*Aim:*
Rewrite the material below with "How do I perform" replaced by "How can I carry out" everywhere it occurs and all else unchanged. Leave the pictures out of your answer.

(Screen grounding material)
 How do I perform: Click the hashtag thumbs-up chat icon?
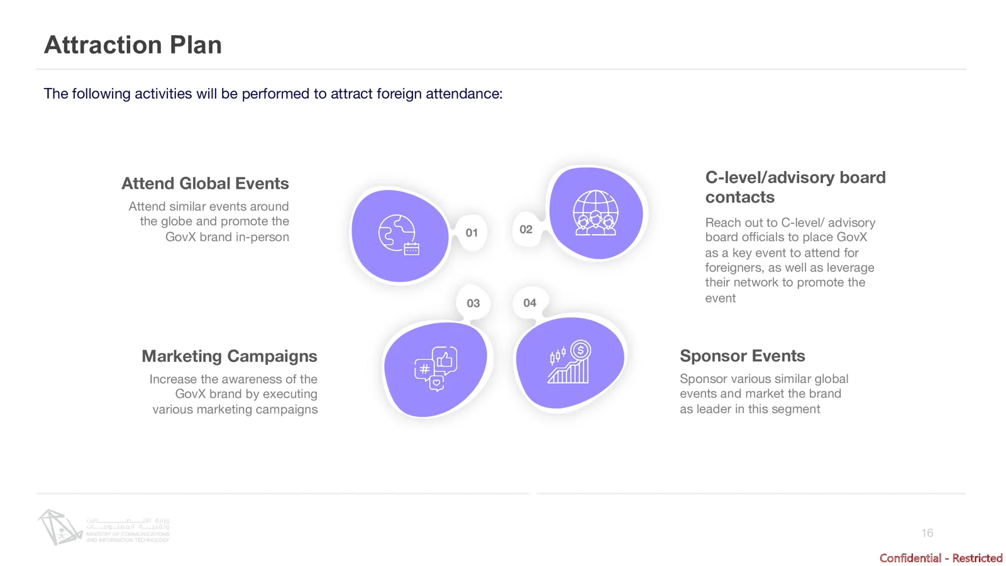[436, 369]
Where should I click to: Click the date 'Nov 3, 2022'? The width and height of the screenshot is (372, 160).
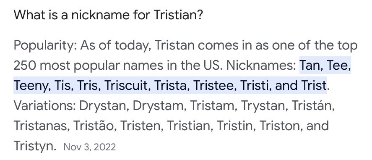click(90, 147)
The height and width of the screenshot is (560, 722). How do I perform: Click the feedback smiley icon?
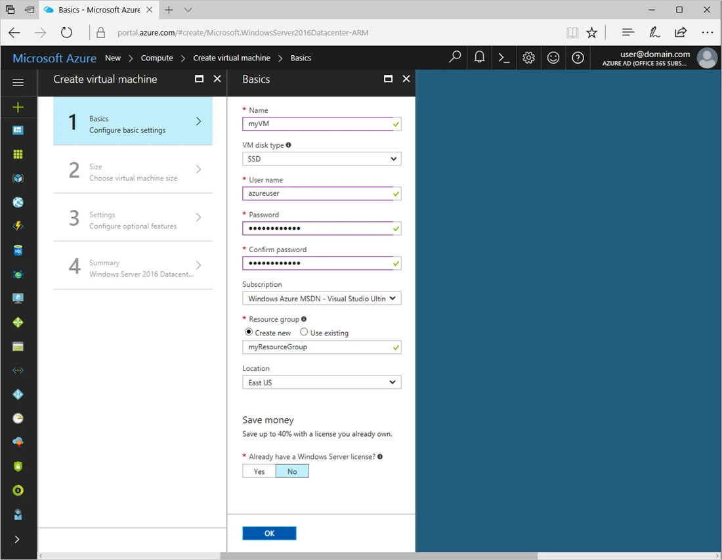[553, 58]
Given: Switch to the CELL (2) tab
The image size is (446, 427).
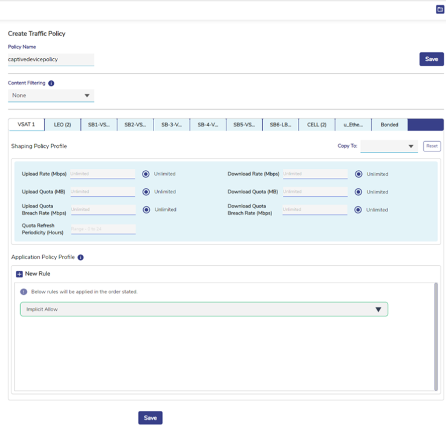Looking at the screenshot, I should 316,125.
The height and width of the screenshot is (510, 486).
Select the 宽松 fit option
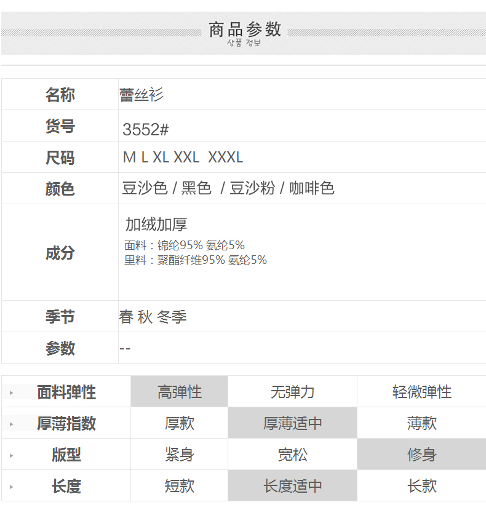pyautogui.click(x=292, y=455)
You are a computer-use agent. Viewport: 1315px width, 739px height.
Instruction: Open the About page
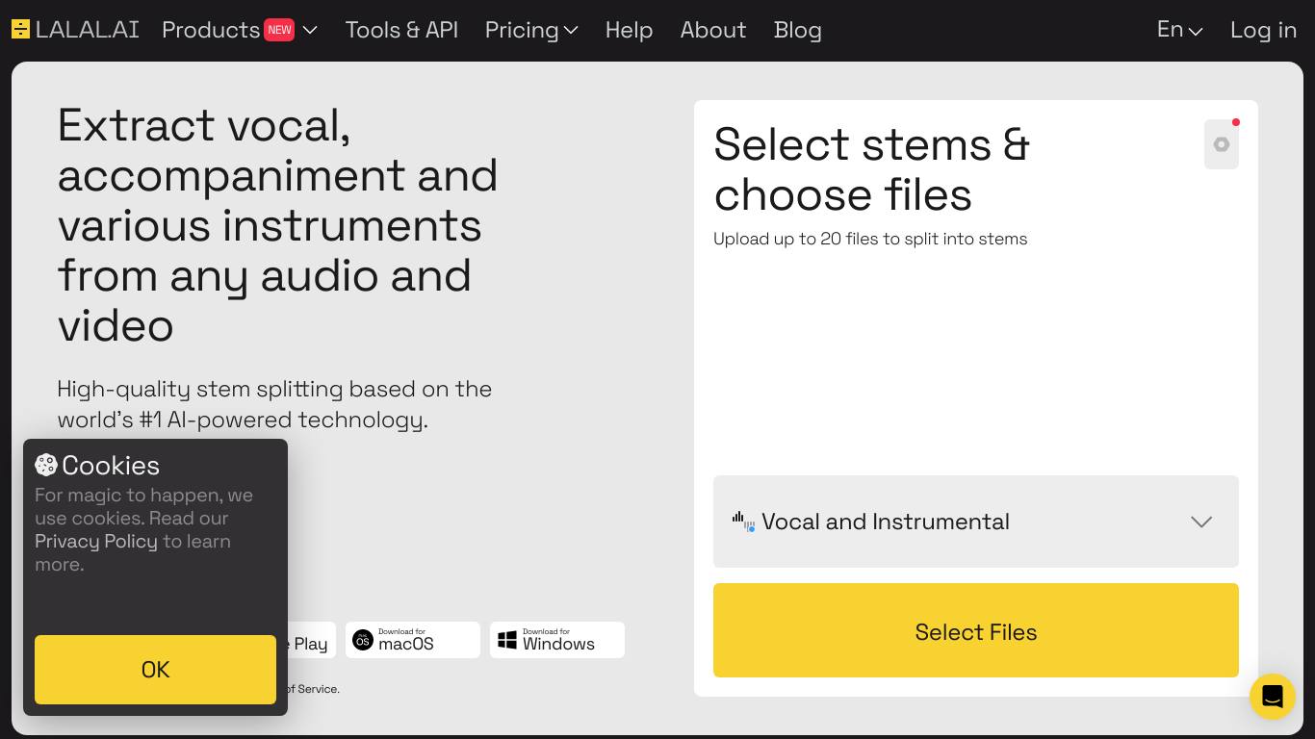(712, 30)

*Task solution:*
 How can I carry out: Click the hashtag thumbs-up chat icon?
[436, 369]
Where should I click to: Click the date 'Nov 3, 2022'? The width and height of the screenshot is (372, 160).
click(90, 147)
The height and width of the screenshot is (560, 722). How can I carry out: Click the feedback smiley icon?
[553, 58]
Given: Switch to the CELL (2) tab
The image size is (446, 427).
Looking at the screenshot, I should 316,125.
The height and width of the screenshot is (510, 486).
Select the 宽松 fit option
pyautogui.click(x=292, y=455)
You are a computer-use agent. Viewport: 1315px width, 739px height.
Instruction: Open the About page
(712, 30)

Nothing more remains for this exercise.